4 thoughts on “Questions Artifact Collectors Pose to Professional Archaeologists: Question No. 10

  1. Pingback: Questions Artifact Collectors Pose to Professional Archaeologists—Easy Access List | Archaeology in Tennessee

  2. Jerry Conley

    Yes, had a professional archaeologist look at my collection and wanted to take photo’s. He used a tee shirt as a backdrop. Little did I know that the artifacts he wanted, were pushed under the tee shirt and he lifted them into his camera bag. When he was confronted about the artifacts that I wanted back he could not look at me. Instead of bringing the artifacts back he ran to a crooked lawyer for help! He was one of only two people that look at these particular artifacts. Did not have the money to obtain legal help and wanted to give the person a chance to come clean.

    If this ever happens to you, and beyond any doubt, throw a couple of artifacts on the ground call him back to show him more!

    Beat him with a baseball bat and call the police. It’s the only way you will get any justice although you will never see your property again you will have the satisfaction of kicking his ass! More then likely you will win the court case when the police pick up artifacts. Once the artifacts are stolen you have very little chance of getting them back. The law will not bother searching his house nor give him a lie detector test.

    A professional is just a human capable of being a thief, on dope, laying the artifacts down on his digs to look good, or selling them for his nose candy. Don’t trust anyone today. There are many good artifact identification sites that will tell you what you have found. I lost my artifacts to a professional Scumbag. What goes around comes around, you can run but you cannot hide!

    Reply
  3. dover1952 Post author

    Hi Jerry. Thanks for commenting. I would like to explore the content of your comment a little deeper by asking a few related questions so I can understand it better. Here they are;

    (1) In what year(s) were your allegedly stolen artifacts first found?

    (2) Who was the professional archaeologist you mentioned in your comment and in what state was this archaeologist living and working when this alleged theft from you took place? Can you give me their name and their state? What organization was this person working for at the time?

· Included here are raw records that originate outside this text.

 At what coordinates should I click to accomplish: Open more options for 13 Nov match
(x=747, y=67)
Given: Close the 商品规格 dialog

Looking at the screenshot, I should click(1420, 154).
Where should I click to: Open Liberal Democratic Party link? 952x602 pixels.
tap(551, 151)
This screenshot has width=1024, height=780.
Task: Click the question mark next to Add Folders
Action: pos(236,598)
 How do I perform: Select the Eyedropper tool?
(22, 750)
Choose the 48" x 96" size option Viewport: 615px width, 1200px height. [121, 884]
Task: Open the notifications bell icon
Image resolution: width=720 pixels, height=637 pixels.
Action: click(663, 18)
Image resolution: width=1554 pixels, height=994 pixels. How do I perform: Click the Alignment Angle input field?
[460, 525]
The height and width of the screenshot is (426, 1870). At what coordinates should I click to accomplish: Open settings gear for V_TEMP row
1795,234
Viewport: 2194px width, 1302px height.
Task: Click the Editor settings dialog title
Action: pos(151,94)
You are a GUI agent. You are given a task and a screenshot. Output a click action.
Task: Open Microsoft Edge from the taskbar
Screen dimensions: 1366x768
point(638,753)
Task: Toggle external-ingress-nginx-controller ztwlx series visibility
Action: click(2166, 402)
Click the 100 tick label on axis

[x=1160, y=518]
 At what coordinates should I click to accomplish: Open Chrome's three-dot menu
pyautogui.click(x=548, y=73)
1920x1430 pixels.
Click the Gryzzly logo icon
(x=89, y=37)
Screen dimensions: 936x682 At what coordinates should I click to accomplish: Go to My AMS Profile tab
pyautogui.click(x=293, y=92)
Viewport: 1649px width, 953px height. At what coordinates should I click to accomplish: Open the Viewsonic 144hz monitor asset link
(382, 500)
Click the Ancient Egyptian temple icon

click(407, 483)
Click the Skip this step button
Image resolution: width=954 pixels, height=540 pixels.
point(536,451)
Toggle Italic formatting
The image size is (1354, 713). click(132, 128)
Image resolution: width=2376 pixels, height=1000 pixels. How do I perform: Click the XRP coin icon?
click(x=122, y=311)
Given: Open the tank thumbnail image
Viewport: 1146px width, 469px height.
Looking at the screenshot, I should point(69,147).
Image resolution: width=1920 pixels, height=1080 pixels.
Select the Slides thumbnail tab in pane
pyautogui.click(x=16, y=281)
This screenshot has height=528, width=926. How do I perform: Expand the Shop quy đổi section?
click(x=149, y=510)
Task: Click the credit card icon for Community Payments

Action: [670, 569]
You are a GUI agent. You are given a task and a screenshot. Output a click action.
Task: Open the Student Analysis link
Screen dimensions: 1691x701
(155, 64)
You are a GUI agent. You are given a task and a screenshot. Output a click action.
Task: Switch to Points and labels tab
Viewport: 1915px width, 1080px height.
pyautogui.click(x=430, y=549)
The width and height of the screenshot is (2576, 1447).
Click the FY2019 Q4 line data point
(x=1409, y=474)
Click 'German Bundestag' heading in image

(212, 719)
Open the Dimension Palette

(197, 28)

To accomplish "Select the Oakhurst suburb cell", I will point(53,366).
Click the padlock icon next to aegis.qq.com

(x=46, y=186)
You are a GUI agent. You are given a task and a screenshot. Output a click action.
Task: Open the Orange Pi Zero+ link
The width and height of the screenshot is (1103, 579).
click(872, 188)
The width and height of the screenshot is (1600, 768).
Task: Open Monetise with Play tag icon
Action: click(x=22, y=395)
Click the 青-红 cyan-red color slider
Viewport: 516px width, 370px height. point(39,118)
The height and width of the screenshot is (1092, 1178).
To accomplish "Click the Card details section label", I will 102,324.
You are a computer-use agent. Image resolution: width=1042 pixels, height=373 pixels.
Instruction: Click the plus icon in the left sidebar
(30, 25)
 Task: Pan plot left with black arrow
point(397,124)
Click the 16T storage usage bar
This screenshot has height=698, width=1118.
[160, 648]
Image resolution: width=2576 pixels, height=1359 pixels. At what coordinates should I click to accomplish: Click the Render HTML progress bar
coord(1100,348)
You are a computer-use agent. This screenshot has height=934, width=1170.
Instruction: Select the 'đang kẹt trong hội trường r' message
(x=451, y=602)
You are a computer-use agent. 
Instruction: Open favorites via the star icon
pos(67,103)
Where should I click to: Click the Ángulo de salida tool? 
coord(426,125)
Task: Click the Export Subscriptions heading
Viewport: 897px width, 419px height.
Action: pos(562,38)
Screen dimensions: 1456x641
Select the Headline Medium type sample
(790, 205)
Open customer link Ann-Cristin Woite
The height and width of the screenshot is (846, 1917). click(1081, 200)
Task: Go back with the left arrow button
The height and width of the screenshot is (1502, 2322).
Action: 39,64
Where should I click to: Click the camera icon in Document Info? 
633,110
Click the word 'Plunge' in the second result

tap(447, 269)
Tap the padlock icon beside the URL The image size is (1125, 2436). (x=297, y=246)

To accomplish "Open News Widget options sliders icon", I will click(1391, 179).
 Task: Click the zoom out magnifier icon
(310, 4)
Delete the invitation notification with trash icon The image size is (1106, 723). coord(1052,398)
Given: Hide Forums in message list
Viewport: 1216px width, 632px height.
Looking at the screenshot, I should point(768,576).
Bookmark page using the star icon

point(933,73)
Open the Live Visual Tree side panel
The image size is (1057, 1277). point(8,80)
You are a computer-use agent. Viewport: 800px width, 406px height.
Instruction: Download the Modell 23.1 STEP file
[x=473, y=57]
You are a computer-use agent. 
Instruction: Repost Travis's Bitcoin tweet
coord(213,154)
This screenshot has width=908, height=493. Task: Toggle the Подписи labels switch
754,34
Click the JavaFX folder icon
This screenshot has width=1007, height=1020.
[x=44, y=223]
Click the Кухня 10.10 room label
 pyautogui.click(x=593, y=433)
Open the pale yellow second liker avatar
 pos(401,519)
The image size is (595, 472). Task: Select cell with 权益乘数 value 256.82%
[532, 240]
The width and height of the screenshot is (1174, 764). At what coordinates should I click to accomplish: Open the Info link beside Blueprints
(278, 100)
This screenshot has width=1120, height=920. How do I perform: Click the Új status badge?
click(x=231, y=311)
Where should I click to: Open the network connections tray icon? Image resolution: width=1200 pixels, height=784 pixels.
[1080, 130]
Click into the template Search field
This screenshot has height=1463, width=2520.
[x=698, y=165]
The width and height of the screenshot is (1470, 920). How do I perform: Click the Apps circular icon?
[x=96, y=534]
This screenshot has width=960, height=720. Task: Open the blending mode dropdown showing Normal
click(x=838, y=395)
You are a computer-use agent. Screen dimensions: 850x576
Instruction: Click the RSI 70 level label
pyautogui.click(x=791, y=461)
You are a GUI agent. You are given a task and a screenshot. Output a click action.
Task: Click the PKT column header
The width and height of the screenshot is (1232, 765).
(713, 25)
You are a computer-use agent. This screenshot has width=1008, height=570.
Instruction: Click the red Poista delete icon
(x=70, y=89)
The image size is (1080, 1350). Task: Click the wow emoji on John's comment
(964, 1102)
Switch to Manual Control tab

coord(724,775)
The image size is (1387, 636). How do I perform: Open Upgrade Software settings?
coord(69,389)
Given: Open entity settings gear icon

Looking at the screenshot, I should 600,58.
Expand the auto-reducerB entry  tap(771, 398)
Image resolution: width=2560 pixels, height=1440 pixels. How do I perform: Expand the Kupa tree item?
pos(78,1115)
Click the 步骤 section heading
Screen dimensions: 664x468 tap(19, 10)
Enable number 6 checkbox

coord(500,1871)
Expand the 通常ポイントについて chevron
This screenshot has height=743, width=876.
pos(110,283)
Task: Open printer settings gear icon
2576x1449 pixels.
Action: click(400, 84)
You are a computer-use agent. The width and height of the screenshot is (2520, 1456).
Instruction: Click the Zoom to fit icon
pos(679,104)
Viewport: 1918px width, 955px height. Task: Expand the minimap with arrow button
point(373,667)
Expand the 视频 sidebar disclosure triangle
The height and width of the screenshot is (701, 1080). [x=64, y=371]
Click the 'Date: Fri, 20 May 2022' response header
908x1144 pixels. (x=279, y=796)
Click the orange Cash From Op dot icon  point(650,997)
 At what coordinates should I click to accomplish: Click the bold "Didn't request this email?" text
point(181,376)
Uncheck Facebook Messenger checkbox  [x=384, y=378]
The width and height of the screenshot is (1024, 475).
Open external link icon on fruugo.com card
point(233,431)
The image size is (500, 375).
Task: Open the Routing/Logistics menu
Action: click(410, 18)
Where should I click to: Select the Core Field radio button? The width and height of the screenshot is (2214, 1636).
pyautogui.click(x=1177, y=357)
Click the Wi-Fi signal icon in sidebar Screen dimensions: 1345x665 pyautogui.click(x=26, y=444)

    (3) Did you originally and personally find the artifacts that were allegedly stolen from you——via your own personal surface collecting or digging? Were they found on private property? Were they found on Indian lands? Were they found on land owned or controlled by a federal, state, or local government agency? Were they found under water owned or controlled by a federal agency? Did you have private or public landowner permission, preferably written permission, to hunt or dig for artifacts on their land? Did they give you permission to take the artifacts home as your self-owned private property?

    (4) Who was the allegedly crooked lawyer you mentioned? Was he/she in private practice, or was he/she a lawyer on the legal staff of a university, museum, or some other such institution?

    (5) What types of artifacts were allegedly stolen from you, and what was their insured value?

    If you feel uncomfortable answering these questions publicly here in the comments section, you may respond to my questions privately at the following e-mail address: tcbkjbbrown@comcast.net

    I find stories like yours to be fascinating and interesting, but I would like to understand your story better by fleshing out some of the the finer details of the story——above and beyond what you already said in your comment. I will be looking forward to reading your reply.

    Thanks and have a happy day!!!

    Reply
  4. dover1952 Post author

    Hi Jerry. It has been nearly a month since I asked you most of the above questions in my comment response. Are you going to answer them or not? Thanks!!!